For Johnson to uncharacteristically dump another driver as pay-back is a sign that Johnson may be letting the elder Busch brother get to him. These two drivers cannot stand one another and pay-back through-out the Chase cannot and will not be ruled out. This is a potential feud that could get even uglier in the weeks to come.
Still, the headgames clearly didn’t stay entirely on the track. If television viewers did not scour the Internet for information, they would have thought after the ABC telecast that Kurt Busch had come out the better man in the whole situation with Jimmie Johnson. However, Kurt reverted back to his old immature brat-like ways going after a reporter after the race and ripping up the notes of another journalist. As much as it seems like Kurt’s in Jimmie’s head, perhaps Johnson is equally in Kurt’s head. Of course, it has not been a good year for Busch, personally, with he and his wife filing for divorce, but to go after a journalist is completely and utterly uncalled for.
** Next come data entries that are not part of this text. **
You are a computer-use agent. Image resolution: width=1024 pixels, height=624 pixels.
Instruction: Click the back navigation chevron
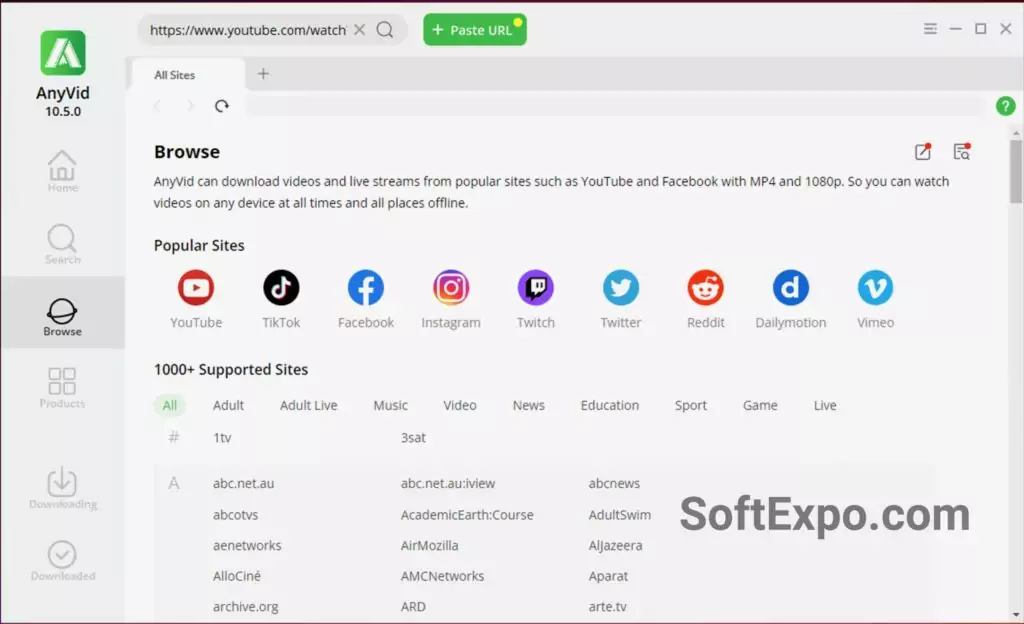(x=157, y=105)
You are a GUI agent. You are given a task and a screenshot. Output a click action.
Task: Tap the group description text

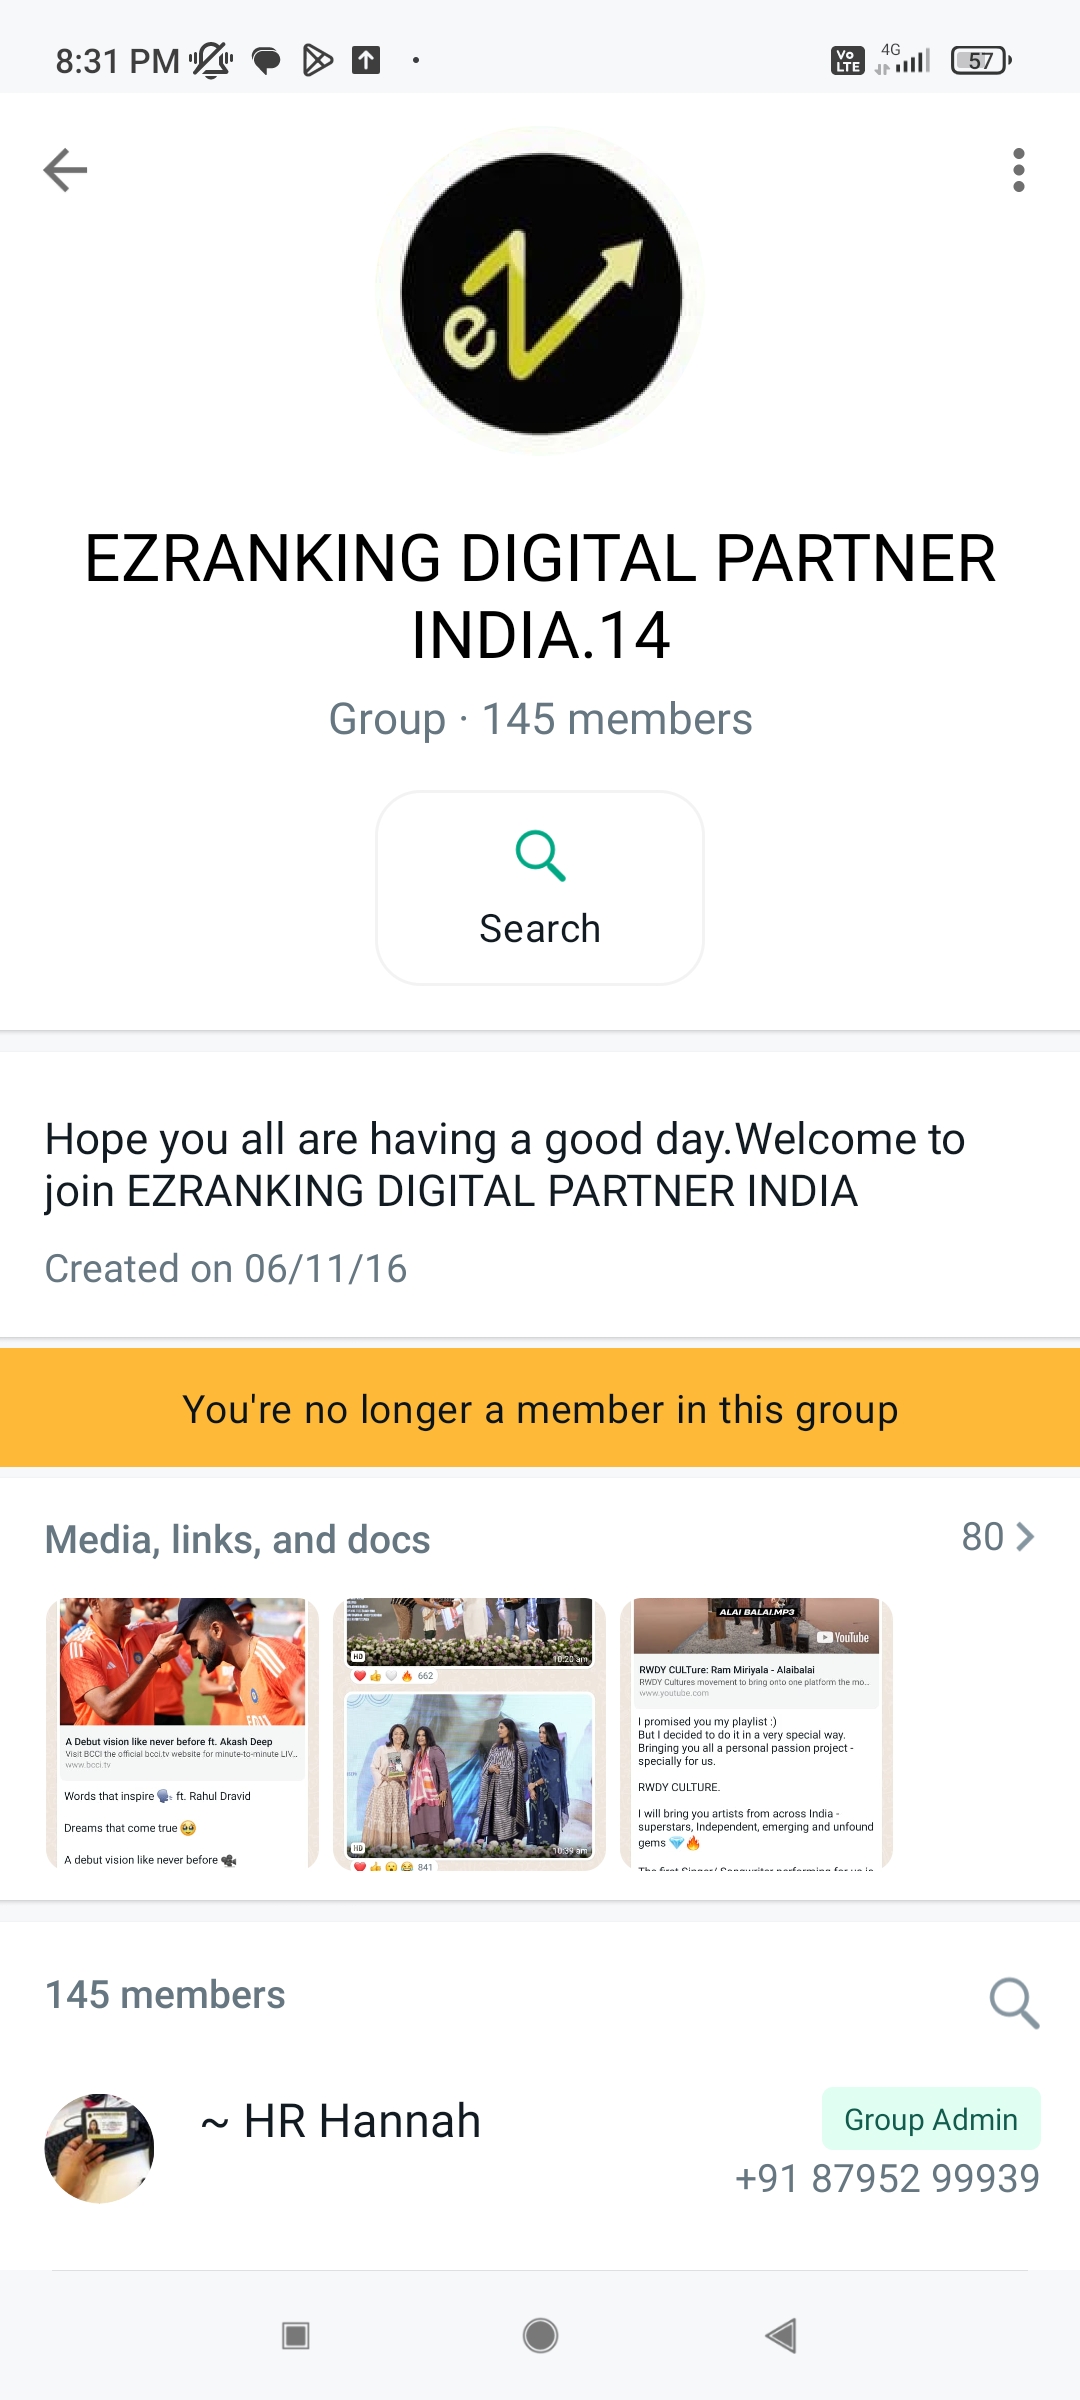505,1165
While both are in one another’s heads, it seems as if Johnson is seemingly less phased by the on-and-off track barbs between the two drivers.
*THREE: Closure & Closers*
Since 2003, Kevin Harvick and wife DeLana have owned and operated Kevin Harvick Inc. and cultivated it into a successful Nationwide & Truck Series operation. That eight-year run, unfortunately, came to an end this past week. For Harvick, personally, it felt like a giant weight had been lifted off of his shoulders and perhaps that provided the catalyst for Harvick’s dominating performance at Richmond this past weekend. While it remains to be seen if Harvick can somehow parlay his lessened burdens into a Chase championship, one has to certainly think that a more focused than ever Kevin Harvick could very well spell, to quote Travis Tritt, “t-r-o-u-b-l-e” for his fellow Chase contenders.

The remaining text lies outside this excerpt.